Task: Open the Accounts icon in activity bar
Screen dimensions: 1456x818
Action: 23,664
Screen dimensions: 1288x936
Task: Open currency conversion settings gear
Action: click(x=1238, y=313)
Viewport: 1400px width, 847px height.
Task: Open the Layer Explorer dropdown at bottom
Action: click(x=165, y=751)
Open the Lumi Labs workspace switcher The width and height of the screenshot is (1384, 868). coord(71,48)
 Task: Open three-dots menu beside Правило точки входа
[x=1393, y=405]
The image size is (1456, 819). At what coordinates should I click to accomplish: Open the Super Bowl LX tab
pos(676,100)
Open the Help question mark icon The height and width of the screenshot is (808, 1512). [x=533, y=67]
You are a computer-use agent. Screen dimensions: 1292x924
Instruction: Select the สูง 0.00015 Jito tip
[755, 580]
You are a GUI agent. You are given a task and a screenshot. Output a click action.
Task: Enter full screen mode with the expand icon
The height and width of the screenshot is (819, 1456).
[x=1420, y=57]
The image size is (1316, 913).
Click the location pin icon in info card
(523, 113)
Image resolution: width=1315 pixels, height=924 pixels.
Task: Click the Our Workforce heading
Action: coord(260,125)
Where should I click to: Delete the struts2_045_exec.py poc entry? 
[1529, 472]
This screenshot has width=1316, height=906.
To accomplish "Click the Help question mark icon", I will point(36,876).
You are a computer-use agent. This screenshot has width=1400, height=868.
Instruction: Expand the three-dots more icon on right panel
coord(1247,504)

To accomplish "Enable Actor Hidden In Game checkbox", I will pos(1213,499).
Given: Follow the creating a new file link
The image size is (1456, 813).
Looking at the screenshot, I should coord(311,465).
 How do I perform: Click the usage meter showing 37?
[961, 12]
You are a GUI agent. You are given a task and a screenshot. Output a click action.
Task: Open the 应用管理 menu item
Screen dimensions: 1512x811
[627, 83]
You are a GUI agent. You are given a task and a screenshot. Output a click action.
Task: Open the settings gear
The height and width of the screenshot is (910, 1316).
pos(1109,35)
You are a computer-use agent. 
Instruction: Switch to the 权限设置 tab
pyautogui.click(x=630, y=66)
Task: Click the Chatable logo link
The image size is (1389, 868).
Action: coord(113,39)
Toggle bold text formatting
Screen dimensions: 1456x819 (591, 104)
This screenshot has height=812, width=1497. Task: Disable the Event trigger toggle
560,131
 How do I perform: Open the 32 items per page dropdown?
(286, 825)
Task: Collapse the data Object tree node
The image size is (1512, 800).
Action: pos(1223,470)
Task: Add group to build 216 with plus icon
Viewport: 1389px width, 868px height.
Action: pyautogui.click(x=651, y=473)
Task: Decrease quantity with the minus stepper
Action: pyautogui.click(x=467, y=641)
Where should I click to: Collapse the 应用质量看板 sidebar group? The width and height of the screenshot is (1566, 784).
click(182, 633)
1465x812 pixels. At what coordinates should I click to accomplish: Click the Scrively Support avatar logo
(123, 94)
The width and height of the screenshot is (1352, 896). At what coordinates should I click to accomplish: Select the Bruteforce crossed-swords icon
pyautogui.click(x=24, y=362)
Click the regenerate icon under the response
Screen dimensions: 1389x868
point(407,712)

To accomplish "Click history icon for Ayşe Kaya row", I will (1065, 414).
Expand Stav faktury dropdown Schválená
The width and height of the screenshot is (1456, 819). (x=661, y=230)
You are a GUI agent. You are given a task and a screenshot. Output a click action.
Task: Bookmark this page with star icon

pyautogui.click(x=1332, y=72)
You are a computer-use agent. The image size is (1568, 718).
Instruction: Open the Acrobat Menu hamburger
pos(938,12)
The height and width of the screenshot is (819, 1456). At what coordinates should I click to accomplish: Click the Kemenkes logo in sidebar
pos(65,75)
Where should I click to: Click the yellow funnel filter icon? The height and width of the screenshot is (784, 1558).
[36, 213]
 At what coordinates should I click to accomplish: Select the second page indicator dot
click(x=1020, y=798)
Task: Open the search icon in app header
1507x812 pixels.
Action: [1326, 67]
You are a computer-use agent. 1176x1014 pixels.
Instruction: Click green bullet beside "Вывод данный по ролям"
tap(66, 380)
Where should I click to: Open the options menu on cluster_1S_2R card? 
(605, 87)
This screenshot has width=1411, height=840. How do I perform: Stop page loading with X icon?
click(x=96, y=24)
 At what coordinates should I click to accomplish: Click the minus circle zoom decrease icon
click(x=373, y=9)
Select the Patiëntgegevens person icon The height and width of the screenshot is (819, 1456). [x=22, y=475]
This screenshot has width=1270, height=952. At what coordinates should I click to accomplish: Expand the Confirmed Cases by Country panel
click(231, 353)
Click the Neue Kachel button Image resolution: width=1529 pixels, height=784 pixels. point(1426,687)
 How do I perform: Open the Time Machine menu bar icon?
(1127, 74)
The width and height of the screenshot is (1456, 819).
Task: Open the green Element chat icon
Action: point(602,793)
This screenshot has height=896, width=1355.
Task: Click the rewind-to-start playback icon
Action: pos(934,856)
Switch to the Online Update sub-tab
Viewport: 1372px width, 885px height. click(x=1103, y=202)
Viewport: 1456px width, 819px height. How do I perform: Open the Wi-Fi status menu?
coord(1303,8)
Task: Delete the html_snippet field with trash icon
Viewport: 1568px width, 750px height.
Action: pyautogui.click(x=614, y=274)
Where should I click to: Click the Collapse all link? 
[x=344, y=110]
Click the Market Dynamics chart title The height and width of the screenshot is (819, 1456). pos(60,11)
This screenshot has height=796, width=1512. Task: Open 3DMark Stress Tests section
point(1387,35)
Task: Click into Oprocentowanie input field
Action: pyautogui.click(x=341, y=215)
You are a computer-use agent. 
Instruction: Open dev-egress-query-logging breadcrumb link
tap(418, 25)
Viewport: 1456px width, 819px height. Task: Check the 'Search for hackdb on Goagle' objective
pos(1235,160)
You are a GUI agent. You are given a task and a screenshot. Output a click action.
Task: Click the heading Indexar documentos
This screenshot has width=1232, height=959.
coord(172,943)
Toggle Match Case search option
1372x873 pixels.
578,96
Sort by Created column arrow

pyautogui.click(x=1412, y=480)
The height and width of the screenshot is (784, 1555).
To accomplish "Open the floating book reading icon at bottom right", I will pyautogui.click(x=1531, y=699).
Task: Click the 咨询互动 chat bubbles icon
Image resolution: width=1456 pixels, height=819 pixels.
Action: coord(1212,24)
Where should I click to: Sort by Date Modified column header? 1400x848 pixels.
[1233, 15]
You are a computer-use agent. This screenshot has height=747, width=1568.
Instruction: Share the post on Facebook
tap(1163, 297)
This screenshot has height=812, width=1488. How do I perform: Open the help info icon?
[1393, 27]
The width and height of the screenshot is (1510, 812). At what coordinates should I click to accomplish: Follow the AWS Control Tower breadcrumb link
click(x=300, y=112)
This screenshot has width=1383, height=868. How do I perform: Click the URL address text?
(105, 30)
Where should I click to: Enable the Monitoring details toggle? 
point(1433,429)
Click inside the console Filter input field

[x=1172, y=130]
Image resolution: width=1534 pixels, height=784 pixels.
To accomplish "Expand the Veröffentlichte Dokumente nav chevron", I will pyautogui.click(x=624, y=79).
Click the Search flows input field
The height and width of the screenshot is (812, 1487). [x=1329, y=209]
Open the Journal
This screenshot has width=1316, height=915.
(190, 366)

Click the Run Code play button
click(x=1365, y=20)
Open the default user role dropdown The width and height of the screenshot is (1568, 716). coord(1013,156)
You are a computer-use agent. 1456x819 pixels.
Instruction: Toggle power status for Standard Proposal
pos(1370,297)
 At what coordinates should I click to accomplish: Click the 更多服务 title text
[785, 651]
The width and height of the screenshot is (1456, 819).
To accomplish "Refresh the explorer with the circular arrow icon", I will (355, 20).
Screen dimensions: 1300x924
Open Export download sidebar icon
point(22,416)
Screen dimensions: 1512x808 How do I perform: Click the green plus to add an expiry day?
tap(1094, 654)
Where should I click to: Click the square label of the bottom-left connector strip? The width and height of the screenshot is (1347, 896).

= = =

» **Problem to work on**:
The lines above, starting at the one with "Viewport: 1456px width, 819px height. How" and ending at the one with "Task: Click the 咨询互动 chat bubbles icon", are the only ones to return, exactly as written.

» **Output for this exercise**:
Viewport: 1456px width, 819px height. How do I perform: Open the Wi-Fi status menu?
coord(1303,8)
Task: Delete the html_snippet field with trash icon
Viewport: 1568px width, 750px height.
Action: pyautogui.click(x=614, y=274)
Where should I click to: Click the Collapse all link? 
[x=344, y=110]
Click the Market Dynamics chart title The height and width of the screenshot is (819, 1456). pos(60,11)
This screenshot has height=796, width=1512. Task: Open 3DMark Stress Tests section
point(1387,35)
Task: Click into Oprocentowanie input field
Action: pyautogui.click(x=341, y=215)
You are a computer-use agent. 
Instruction: Open dev-egress-query-logging breadcrumb link
tap(418, 25)
Viewport: 1456px width, 819px height. Task: Check the 'Search for hackdb on Goagle' objective
pos(1235,160)
You are a GUI agent. You are given a task and a screenshot. Output a click action.
Task: Click the heading Indexar documentos
This screenshot has width=1232, height=959.
coord(172,943)
Toggle Match Case search option
1372x873 pixels.
578,96
Sort by Created column arrow

pyautogui.click(x=1412, y=480)
The height and width of the screenshot is (784, 1555).
To accomplish "Open the floating book reading icon at bottom right", I will pyautogui.click(x=1531, y=699).
Task: Click the 咨询互动 chat bubbles icon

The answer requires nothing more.